— WHAT YOU NEED TO DO —
Please edit the material below by replacing "Photos folder" with "Pictures folder", keeping every other part the same.

** Begin EXCERPTED RECORDS **

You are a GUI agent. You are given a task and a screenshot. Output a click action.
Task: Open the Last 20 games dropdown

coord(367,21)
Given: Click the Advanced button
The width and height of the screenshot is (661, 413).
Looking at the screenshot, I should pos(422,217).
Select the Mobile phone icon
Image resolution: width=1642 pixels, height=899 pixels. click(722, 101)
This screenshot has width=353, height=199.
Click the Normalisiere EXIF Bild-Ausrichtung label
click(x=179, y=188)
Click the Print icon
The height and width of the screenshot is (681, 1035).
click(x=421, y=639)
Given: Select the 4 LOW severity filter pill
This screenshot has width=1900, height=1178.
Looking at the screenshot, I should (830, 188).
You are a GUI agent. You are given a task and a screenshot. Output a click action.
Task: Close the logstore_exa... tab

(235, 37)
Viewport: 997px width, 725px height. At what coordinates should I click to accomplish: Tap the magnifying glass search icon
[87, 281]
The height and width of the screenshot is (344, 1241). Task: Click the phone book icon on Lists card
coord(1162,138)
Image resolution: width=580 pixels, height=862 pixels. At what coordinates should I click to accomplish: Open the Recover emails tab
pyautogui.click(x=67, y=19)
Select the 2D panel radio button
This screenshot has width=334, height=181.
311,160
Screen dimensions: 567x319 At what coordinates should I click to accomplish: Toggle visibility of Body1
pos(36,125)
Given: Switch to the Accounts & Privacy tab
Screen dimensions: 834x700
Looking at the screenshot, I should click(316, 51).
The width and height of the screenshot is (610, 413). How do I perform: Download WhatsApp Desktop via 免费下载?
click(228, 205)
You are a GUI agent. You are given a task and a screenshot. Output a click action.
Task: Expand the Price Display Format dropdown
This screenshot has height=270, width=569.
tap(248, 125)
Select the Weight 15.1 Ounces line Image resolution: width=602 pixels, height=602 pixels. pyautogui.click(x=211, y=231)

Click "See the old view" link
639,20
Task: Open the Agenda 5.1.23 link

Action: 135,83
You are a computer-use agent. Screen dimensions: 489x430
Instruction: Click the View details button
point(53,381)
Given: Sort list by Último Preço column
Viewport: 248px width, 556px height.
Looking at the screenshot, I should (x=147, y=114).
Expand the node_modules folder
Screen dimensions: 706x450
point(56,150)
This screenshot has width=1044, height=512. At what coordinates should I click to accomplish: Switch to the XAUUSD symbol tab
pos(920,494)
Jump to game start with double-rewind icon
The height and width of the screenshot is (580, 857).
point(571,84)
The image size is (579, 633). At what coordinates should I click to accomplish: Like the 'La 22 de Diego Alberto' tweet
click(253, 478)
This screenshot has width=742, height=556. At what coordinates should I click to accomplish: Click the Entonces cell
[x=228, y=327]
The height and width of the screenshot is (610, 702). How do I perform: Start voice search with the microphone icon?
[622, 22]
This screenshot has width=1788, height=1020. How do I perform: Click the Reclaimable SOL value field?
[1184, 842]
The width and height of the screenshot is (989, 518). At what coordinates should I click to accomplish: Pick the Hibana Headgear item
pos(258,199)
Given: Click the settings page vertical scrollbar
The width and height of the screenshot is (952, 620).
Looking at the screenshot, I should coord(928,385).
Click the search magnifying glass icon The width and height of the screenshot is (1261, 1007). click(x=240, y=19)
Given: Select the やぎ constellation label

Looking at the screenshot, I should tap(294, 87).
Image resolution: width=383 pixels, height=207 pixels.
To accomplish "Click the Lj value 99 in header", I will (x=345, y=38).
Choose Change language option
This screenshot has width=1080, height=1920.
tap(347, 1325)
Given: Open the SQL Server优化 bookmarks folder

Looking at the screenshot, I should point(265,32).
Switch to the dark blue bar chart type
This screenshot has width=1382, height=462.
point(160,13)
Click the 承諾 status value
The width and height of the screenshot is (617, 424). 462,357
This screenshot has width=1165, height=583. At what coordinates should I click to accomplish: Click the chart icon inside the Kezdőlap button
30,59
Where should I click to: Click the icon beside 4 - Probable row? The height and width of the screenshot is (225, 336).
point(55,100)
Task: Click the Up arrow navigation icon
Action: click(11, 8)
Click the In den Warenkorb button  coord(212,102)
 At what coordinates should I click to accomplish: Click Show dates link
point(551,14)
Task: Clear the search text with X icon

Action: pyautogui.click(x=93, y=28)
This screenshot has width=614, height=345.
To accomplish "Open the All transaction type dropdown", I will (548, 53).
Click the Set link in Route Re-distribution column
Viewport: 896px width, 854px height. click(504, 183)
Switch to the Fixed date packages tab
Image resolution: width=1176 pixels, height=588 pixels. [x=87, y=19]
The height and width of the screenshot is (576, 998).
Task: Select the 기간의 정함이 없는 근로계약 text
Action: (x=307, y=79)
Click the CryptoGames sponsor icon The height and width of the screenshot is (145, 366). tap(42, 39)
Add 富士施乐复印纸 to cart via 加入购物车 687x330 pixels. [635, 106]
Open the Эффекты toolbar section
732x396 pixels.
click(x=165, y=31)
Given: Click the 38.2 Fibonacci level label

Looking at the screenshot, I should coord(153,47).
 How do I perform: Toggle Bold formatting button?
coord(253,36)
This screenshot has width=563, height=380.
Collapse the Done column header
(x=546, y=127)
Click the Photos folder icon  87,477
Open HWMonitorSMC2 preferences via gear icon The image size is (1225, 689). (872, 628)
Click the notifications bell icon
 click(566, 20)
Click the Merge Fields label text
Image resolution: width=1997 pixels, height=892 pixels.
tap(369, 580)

** End EXCERPTED RECORDS **

— SOLUTION TO THE EXERCISE —
You are a GUI agent. You are given a task and a screenshot. Output a click action.
Task: Open the Last 20 games dropdown

coord(367,21)
Given: Click the Advanced button
The width and height of the screenshot is (661, 413).
Looking at the screenshot, I should pos(422,217).
Select the Mobile phone icon
Image resolution: width=1642 pixels, height=899 pixels. click(722, 101)
This screenshot has width=353, height=199.
Click the Normalisiere EXIF Bild-Ausrichtung label
click(x=179, y=188)
Click the Print icon
The height and width of the screenshot is (681, 1035).
click(x=421, y=639)
Given: Select the 4 LOW severity filter pill
This screenshot has width=1900, height=1178.
Looking at the screenshot, I should (830, 188).
You are a GUI agent. You are given a task and a screenshot. Output a click action.
Task: Close the logstore_exa... tab

(235, 37)
Viewport: 997px width, 725px height. At what coordinates should I click to accomplish: Tap the magnifying glass search icon
[87, 281]
The height and width of the screenshot is (344, 1241). Task: Click the phone book icon on Lists card
coord(1162,138)
Image resolution: width=580 pixels, height=862 pixels. At what coordinates should I click to accomplish: Open the Recover emails tab
pyautogui.click(x=67, y=19)
Select the 2D panel radio button
This screenshot has width=334, height=181.
311,160
Screen dimensions: 567x319 At what coordinates should I click to accomplish: Toggle visibility of Body1
pos(36,125)
Given: Switch to the Accounts & Privacy tab
Screen dimensions: 834x700
Looking at the screenshot, I should click(316, 51).
The width and height of the screenshot is (610, 413). How do I perform: Download WhatsApp Desktop via 免费下载?
click(228, 205)
You are a GUI agent. You are given a task and a screenshot. Output a click action.
Task: Expand the Price Display Format dropdown
This screenshot has height=270, width=569.
tap(248, 125)
Select the Weight 15.1 Ounces line Image resolution: width=602 pixels, height=602 pixels. pyautogui.click(x=211, y=231)

Click "See the old view" link
639,20
Task: Open the Agenda 5.1.23 link

Action: 135,83
You are a computer-use agent. Screen dimensions: 489x430
Instruction: Click the View details button
point(53,381)
Given: Sort list by Último Preço column
Viewport: 248px width, 556px height.
Looking at the screenshot, I should (x=147, y=114).
Expand the node_modules folder
Screen dimensions: 706x450
point(56,150)
This screenshot has width=1044, height=512. At what coordinates should I click to accomplish: Switch to the XAUUSD symbol tab
pos(920,494)
Jump to game start with double-rewind icon
The height and width of the screenshot is (580, 857).
point(571,84)
The image size is (579, 633). At what coordinates should I click to accomplish: Like the 'La 22 de Diego Alberto' tweet
click(253, 478)
This screenshot has width=742, height=556. At what coordinates should I click to accomplish: Click the Entonces cell
[x=228, y=327]
The height and width of the screenshot is (610, 702). How do I perform: Start voice search with the microphone icon?
[622, 22]
This screenshot has width=1788, height=1020. How do I perform: Click the Reclaimable SOL value field?
[1184, 842]
The width and height of the screenshot is (989, 518). At what coordinates should I click to accomplish: Pick the Hibana Headgear item
pos(258,199)
Given: Click the settings page vertical scrollbar
The width and height of the screenshot is (952, 620).
Looking at the screenshot, I should coord(928,385).
Click the search magnifying glass icon The width and height of the screenshot is (1261, 1007). click(x=240, y=19)
Given: Select the やぎ constellation label

Looking at the screenshot, I should tap(294, 87).
Image resolution: width=383 pixels, height=207 pixels.
To accomplish "Click the Lj value 99 in header", I will (x=345, y=38).
Choose Change language option
This screenshot has width=1080, height=1920.
tap(347, 1325)
Given: Open the SQL Server优化 bookmarks folder

Looking at the screenshot, I should point(265,32).
Switch to the dark blue bar chart type
This screenshot has width=1382, height=462.
point(160,13)
Click the 承諾 status value
The width and height of the screenshot is (617, 424). 462,357
This screenshot has width=1165, height=583. At what coordinates should I click to accomplish: Click the chart icon inside the Kezdőlap button
30,59
Where should I click to: Click the icon beside 4 - Probable row? The height and width of the screenshot is (225, 336).
point(55,100)
Task: Click the Up arrow navigation icon
Action: click(11, 8)
Click the In den Warenkorb button  coord(212,102)
 At what coordinates should I click to accomplish: Click Show dates link
point(551,14)
Task: Clear the search text with X icon

Action: pyautogui.click(x=93, y=28)
This screenshot has width=614, height=345.
To accomplish "Open the All transaction type dropdown", I will (548, 53).
Click the Set link in Route Re-distribution column
Viewport: 896px width, 854px height. click(504, 183)
Switch to the Fixed date packages tab
Image resolution: width=1176 pixels, height=588 pixels. [x=87, y=19]
The height and width of the screenshot is (576, 998).
Task: Select the 기간의 정함이 없는 근로계약 text
Action: (x=307, y=79)
Click the CryptoGames sponsor icon The height and width of the screenshot is (145, 366). tap(42, 39)
Add 富士施乐复印纸 to cart via 加入购物车 687x330 pixels. [635, 106]
Open the Эффекты toolbar section
732x396 pixels.
click(x=165, y=31)
Given: Click the 38.2 Fibonacci level label

Looking at the screenshot, I should coord(153,47).
 How do I perform: Toggle Bold formatting button?
coord(253,36)
This screenshot has width=563, height=380.
Collapse the Done column header
(x=546, y=127)
Click the Pictures folder icon  87,477
Open HWMonitorSMC2 preferences via gear icon The image size is (1225, 689). (872, 628)
Click the notifications bell icon
 click(566, 20)
Click the Merge Fields label text
Image resolution: width=1997 pixels, height=892 pixels.
tap(369, 580)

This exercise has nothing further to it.